WORK INSTRUCTIONS: Copy every record below exactly as it stands.

DATA LISTING:
──────────────────────────────

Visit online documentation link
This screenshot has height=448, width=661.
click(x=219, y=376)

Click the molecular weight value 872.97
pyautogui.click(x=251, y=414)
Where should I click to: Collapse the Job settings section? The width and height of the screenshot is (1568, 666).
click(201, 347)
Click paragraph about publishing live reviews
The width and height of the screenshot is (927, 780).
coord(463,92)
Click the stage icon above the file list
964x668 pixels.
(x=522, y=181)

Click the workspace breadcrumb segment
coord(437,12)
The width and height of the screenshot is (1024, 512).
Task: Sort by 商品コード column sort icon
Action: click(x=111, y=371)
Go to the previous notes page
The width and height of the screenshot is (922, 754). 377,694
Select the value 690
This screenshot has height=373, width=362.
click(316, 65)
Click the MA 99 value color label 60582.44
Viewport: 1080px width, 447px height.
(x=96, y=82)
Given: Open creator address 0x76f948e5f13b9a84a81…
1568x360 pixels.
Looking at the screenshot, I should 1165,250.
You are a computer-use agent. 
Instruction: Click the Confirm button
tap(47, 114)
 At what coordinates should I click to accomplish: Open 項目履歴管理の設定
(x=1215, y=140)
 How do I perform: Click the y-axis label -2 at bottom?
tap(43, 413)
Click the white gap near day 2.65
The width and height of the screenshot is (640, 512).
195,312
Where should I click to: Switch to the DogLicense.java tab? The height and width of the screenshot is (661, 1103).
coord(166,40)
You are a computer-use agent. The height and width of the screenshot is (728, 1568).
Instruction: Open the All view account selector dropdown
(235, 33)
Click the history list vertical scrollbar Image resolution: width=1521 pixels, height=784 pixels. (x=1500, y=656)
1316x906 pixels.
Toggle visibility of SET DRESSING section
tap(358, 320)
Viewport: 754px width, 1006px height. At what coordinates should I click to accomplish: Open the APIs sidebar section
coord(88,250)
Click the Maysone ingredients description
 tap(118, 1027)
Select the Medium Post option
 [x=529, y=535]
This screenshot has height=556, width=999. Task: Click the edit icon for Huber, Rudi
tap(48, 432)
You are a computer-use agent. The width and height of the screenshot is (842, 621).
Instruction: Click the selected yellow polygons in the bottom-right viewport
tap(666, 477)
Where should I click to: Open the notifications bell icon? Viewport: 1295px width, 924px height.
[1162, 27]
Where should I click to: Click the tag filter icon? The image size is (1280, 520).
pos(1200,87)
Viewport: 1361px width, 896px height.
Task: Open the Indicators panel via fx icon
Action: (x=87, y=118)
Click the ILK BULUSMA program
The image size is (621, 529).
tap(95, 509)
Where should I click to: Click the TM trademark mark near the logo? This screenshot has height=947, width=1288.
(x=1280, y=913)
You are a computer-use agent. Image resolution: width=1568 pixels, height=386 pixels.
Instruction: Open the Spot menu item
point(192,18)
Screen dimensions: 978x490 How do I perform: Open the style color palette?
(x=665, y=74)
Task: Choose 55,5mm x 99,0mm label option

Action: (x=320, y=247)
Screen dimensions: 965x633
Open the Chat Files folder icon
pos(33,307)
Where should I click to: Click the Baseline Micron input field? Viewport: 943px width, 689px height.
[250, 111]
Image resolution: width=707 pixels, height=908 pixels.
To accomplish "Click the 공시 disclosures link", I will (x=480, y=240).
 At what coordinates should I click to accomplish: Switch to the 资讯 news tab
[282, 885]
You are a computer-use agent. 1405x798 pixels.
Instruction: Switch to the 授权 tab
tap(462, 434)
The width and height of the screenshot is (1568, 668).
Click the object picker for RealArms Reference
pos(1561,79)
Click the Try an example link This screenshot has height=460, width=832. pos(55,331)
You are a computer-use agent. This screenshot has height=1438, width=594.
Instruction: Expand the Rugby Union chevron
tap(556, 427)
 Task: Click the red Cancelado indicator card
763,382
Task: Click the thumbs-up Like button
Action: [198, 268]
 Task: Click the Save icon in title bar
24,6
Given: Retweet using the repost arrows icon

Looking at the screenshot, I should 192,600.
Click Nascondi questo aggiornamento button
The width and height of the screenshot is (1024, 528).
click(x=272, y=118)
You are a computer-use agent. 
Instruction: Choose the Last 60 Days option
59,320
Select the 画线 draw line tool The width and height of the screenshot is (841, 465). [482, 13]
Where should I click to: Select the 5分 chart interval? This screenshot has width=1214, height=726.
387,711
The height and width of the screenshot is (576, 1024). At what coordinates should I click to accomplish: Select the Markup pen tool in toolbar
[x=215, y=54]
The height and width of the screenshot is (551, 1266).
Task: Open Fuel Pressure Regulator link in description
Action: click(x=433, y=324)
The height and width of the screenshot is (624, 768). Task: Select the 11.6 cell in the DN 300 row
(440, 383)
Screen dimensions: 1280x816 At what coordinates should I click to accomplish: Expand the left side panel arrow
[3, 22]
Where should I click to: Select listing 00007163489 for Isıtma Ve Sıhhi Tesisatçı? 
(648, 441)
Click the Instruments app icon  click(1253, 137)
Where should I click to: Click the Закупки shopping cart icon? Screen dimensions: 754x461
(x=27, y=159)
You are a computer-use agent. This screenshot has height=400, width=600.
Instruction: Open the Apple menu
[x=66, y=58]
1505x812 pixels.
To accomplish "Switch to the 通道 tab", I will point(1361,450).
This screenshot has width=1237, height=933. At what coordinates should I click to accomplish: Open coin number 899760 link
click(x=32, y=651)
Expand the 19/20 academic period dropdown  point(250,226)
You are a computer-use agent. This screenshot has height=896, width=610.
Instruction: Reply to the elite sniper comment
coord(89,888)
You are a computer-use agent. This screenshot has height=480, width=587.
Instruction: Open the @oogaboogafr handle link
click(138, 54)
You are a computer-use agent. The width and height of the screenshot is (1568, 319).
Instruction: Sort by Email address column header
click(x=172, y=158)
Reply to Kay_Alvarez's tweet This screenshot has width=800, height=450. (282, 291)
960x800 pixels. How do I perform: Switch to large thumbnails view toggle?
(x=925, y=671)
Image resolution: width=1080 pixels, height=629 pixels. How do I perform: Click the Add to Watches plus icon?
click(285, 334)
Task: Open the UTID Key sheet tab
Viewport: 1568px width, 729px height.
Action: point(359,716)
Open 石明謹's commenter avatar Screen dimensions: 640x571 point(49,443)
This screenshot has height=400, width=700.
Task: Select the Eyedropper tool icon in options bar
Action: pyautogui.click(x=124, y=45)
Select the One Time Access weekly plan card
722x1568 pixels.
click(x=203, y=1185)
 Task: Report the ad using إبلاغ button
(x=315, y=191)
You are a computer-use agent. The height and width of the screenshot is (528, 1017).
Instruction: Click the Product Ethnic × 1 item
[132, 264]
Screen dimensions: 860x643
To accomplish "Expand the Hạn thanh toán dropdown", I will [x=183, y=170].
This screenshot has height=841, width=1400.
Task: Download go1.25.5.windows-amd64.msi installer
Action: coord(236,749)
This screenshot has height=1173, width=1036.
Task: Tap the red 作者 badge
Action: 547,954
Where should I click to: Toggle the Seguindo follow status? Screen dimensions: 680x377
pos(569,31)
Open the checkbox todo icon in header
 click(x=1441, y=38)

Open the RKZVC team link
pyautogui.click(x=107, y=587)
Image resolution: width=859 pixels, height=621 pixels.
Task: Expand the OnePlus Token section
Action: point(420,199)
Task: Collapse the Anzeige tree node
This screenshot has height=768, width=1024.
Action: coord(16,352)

──────────────────────────────

ANSWER TO THIS PROBLEM:
Visit online documentation link
This screenshot has height=448, width=661.
click(x=219, y=376)

Click the molecular weight value 872.97
pyautogui.click(x=251, y=414)
Where should I click to: Collapse the Job settings section? The width and height of the screenshot is (1568, 666).
click(201, 347)
Click paragraph about publishing live reviews
The width and height of the screenshot is (927, 780).
coord(463,92)
Click the stage icon above the file list
964x668 pixels.
(x=522, y=181)

Click the workspace breadcrumb segment
coord(437,12)
The width and height of the screenshot is (1024, 512).
Task: Sort by 商品コード column sort icon
Action: click(x=111, y=371)
Go to the previous notes page
The width and height of the screenshot is (922, 754). 377,694
Select the value 690
This screenshot has height=373, width=362.
click(316, 65)
Click the MA 99 value color label 60582.44
Viewport: 1080px width, 447px height.
(x=96, y=82)
Given: Open creator address 0x76f948e5f13b9a84a81…
1568x360 pixels.
Looking at the screenshot, I should 1165,250.
You are a computer-use agent. 
Instruction: Click the Confirm button
tap(47, 114)
 At what coordinates should I click to accomplish: Open 項目履歴管理の設定
(x=1215, y=140)
 How do I perform: Click the y-axis label -2 at bottom?
tap(43, 413)
Click the white gap near day 2.65
The width and height of the screenshot is (640, 512).
195,312
Where should I click to: Switch to the DogLicense.java tab? The height and width of the screenshot is (661, 1103).
coord(166,40)
You are a computer-use agent. The height and width of the screenshot is (728, 1568).
Instruction: Open the All view account selector dropdown
(235, 33)
Click the history list vertical scrollbar Image resolution: width=1521 pixels, height=784 pixels. (x=1500, y=656)
1316x906 pixels.
Toggle visibility of SET DRESSING section
tap(358, 320)
Viewport: 754px width, 1006px height. At what coordinates should I click to accomplish: Open the APIs sidebar section
coord(88,250)
Click the Maysone ingredients description
 tap(118, 1027)
Select the Medium Post option
 [x=529, y=535]
This screenshot has height=556, width=999. Task: Click the edit icon for Huber, Rudi
tap(48, 432)
You are a computer-use agent. The width and height of the screenshot is (842, 621).
Instruction: Click the selected yellow polygons in the bottom-right viewport
tap(666, 477)
Where should I click to: Open the notifications bell icon? Viewport: 1295px width, 924px height.
[1162, 27]
Where should I click to: Click the tag filter icon? The image size is (1280, 520).
pos(1200,87)
Viewport: 1361px width, 896px height.
Task: Open the Indicators panel via fx icon
Action: (x=87, y=118)
Click the ILK BULUSMA program
The image size is (621, 529).
tap(95, 509)
Where should I click to: Click the TM trademark mark near the logo? This screenshot has height=947, width=1288.
(x=1280, y=913)
You are a computer-use agent. Image resolution: width=1568 pixels, height=386 pixels.
Instruction: Open the Spot menu item
point(192,18)
Screen dimensions: 978x490 How do I perform: Open the style color palette?
(x=665, y=74)
Task: Choose 55,5mm x 99,0mm label option

Action: (x=320, y=247)
Screen dimensions: 965x633
Open the Chat Files folder icon
pos(33,307)
Where should I click to: Click the Baseline Micron input field? Viewport: 943px width, 689px height.
[250, 111]
Image resolution: width=707 pixels, height=908 pixels.
To accomplish "Click the 공시 disclosures link", I will (x=480, y=240).
 At what coordinates should I click to accomplish: Switch to the 资讯 news tab
[282, 885]
You are a computer-use agent. 1405x798 pixels.
Instruction: Switch to the 授权 tab
tap(462, 434)
The width and height of the screenshot is (1568, 668).
Click the object picker for RealArms Reference
pos(1561,79)
Click the Try an example link This screenshot has height=460, width=832. pos(55,331)
You are a computer-use agent. This screenshot has height=1438, width=594.
Instruction: Expand the Rugby Union chevron
tap(556, 427)
 Task: Click the red Cancelado indicator card
763,382
Task: Click the thumbs-up Like button
Action: [198, 268]
 Task: Click the Save icon in title bar
24,6
Given: Retweet using the repost arrows icon

Looking at the screenshot, I should 192,600.
Click Nascondi questo aggiornamento button
The width and height of the screenshot is (1024, 528).
click(x=272, y=118)
You are a computer-use agent. 
Instruction: Choose the Last 60 Days option
59,320
Select the 画线 draw line tool The width and height of the screenshot is (841, 465). [482, 13]
Where should I click to: Select the 5分 chart interval? This screenshot has width=1214, height=726.
387,711
The height and width of the screenshot is (576, 1024). At what coordinates should I click to accomplish: Select the Markup pen tool in toolbar
[x=215, y=54]
The height and width of the screenshot is (551, 1266).
Task: Open Fuel Pressure Regulator link in description
Action: click(x=433, y=324)
The height and width of the screenshot is (624, 768). Task: Select the 11.6 cell in the DN 300 row
(440, 383)
Screen dimensions: 1280x816 At what coordinates should I click to accomplish: Expand the left side panel arrow
[3, 22]
Where should I click to: Select listing 00007163489 for Isıtma Ve Sıhhi Tesisatçı? 
(648, 441)
Click the Instruments app icon  click(1253, 137)
Where should I click to: Click the Закупки shopping cart icon? Screen dimensions: 754x461
(x=27, y=159)
You are a computer-use agent. This screenshot has height=400, width=600.
Instruction: Open the Apple menu
[x=66, y=58]
1505x812 pixels.
To accomplish "Switch to the 通道 tab", I will point(1361,450).
This screenshot has width=1237, height=933. At what coordinates should I click to accomplish: Open coin number 899760 link
click(x=32, y=651)
Expand the 19/20 academic period dropdown  point(250,226)
You are a computer-use agent. This screenshot has height=896, width=610.
Instruction: Reply to the elite sniper comment
coord(89,888)
You are a computer-use agent. This screenshot has height=480, width=587.
Instruction: Open the @oogaboogafr handle link
click(138, 54)
You are a computer-use agent. The width and height of the screenshot is (1568, 319).
Instruction: Sort by Email address column header
click(x=172, y=158)
Reply to Kay_Alvarez's tweet This screenshot has width=800, height=450. (282, 291)
960x800 pixels. How do I perform: Switch to large thumbnails view toggle?
(x=925, y=671)
Image resolution: width=1080 pixels, height=629 pixels. How do I perform: Click the Add to Watches plus icon?
click(285, 334)
Task: Open the UTID Key sheet tab
Viewport: 1568px width, 729px height.
Action: point(359,716)
Open 石明謹's commenter avatar Screen dimensions: 640x571 point(49,443)
This screenshot has height=400, width=700.
Task: Select the Eyedropper tool icon in options bar
Action: pyautogui.click(x=124, y=45)
Select the One Time Access weekly plan card
722x1568 pixels.
click(x=203, y=1185)
 Task: Report the ad using إبلاغ button
(x=315, y=191)
You are a computer-use agent. The height and width of the screenshot is (528, 1017).
Instruction: Click the Product Ethnic × 1 item
[132, 264]
Screen dimensions: 860x643
To accomplish "Expand the Hạn thanh toán dropdown", I will [x=183, y=170].
This screenshot has height=841, width=1400.
Task: Download go1.25.5.windows-amd64.msi installer
Action: coord(236,749)
This screenshot has height=1173, width=1036.
Task: Tap the red 作者 badge
Action: 547,954
Where should I click to: Toggle the Seguindo follow status? Screen dimensions: 680x377
pos(569,31)
Open the checkbox todo icon in header
 click(x=1441, y=38)

Open the RKZVC team link
pyautogui.click(x=107, y=587)
Image resolution: width=859 pixels, height=621 pixels.
Task: Expand the OnePlus Token section
Action: point(420,199)
Task: Collapse the Anzeige tree node
This screenshot has height=768, width=1024.
Action: coord(16,352)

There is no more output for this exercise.